== What to produce ==
Begin at the line with "Click the Previous View icon" and return each line through the final one of the listing below, exactly as written.

== Records ==

########

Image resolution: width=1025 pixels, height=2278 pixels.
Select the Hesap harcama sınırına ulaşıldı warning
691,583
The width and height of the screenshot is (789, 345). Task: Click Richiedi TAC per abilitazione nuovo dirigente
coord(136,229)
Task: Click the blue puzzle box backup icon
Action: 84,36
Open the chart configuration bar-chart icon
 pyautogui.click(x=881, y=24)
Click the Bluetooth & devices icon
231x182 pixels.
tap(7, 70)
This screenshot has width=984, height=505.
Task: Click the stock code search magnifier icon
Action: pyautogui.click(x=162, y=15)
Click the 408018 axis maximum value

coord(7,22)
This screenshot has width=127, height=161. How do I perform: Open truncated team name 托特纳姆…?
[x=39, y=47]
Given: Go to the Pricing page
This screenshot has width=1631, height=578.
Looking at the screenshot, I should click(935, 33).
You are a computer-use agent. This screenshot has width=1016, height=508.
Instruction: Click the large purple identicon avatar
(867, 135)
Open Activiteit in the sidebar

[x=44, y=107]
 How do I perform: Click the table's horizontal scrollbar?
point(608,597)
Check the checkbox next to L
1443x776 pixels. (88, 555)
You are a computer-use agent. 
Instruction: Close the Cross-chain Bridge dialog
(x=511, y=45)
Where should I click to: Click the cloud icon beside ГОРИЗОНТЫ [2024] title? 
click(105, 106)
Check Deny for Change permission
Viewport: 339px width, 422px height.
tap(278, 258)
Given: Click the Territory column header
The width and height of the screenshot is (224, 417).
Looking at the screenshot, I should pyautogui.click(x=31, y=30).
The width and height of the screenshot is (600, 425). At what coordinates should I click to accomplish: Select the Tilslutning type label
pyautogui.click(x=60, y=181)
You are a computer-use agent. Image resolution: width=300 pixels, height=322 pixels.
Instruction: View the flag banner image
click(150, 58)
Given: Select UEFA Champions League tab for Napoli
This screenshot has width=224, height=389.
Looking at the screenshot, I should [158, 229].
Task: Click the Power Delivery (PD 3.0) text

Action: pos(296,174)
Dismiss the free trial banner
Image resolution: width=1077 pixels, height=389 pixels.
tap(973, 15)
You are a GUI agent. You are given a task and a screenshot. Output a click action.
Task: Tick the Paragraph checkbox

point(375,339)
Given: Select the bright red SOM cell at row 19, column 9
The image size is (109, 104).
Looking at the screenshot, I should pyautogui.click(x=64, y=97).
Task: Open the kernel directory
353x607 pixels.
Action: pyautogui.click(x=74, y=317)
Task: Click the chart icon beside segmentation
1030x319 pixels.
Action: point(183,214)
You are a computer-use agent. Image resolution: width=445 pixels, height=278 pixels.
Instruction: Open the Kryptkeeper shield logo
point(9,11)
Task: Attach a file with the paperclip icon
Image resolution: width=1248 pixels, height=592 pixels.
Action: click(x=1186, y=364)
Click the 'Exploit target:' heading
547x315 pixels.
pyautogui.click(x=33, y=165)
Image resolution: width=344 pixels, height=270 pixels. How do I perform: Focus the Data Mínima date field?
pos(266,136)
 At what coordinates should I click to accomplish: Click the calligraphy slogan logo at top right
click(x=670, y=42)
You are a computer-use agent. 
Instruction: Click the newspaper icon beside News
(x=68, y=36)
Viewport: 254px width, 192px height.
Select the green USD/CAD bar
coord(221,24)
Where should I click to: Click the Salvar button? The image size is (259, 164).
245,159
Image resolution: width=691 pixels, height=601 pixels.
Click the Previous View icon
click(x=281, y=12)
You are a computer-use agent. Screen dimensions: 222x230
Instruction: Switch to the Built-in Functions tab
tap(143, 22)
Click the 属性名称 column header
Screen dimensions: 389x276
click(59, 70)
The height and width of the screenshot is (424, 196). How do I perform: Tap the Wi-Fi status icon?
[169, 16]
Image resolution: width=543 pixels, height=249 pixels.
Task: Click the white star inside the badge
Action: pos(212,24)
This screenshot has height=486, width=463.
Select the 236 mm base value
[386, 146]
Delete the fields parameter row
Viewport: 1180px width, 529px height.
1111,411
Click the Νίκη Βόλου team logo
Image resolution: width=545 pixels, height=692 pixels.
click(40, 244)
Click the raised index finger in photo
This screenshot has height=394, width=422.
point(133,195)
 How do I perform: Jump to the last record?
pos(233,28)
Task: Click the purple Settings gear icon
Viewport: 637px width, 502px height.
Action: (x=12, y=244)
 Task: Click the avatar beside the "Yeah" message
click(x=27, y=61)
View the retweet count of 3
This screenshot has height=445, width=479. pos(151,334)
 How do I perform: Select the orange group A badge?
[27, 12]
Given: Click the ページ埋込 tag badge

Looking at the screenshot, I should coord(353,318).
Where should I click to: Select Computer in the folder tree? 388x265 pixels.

########

== Response for this exercise ==
Click the Previous View icon
click(x=281, y=12)
You are a computer-use agent. Screen dimensions: 222x230
Instruction: Switch to the Built-in Functions tab
tap(143, 22)
Click the 属性名称 column header
Screen dimensions: 389x276
click(59, 70)
The height and width of the screenshot is (424, 196). How do I perform: Tap the Wi-Fi status icon?
[169, 16]
Image resolution: width=543 pixels, height=249 pixels.
Task: Click the white star inside the badge
Action: pos(212,24)
This screenshot has height=486, width=463.
Select the 236 mm base value
[386, 146]
Delete the fields parameter row
Viewport: 1180px width, 529px height.
1111,411
Click the Νίκη Βόλου team logo
Image resolution: width=545 pixels, height=692 pixels.
click(40, 244)
Click the raised index finger in photo
This screenshot has height=394, width=422.
point(133,195)
 How do I perform: Jump to the last record?
pos(233,28)
Task: Click the purple Settings gear icon
Viewport: 637px width, 502px height.
Action: (x=12, y=244)
 Task: Click the avatar beside the "Yeah" message
click(x=27, y=61)
View the retweet count of 3
This screenshot has height=445, width=479. pos(151,334)
 How do I perform: Select the orange group A badge?
[27, 12]
Given: Click the ページ埋込 tag badge

Looking at the screenshot, I should coord(353,318).
Where should I click to: Select Computer in the folder tree? 388x265 pixels.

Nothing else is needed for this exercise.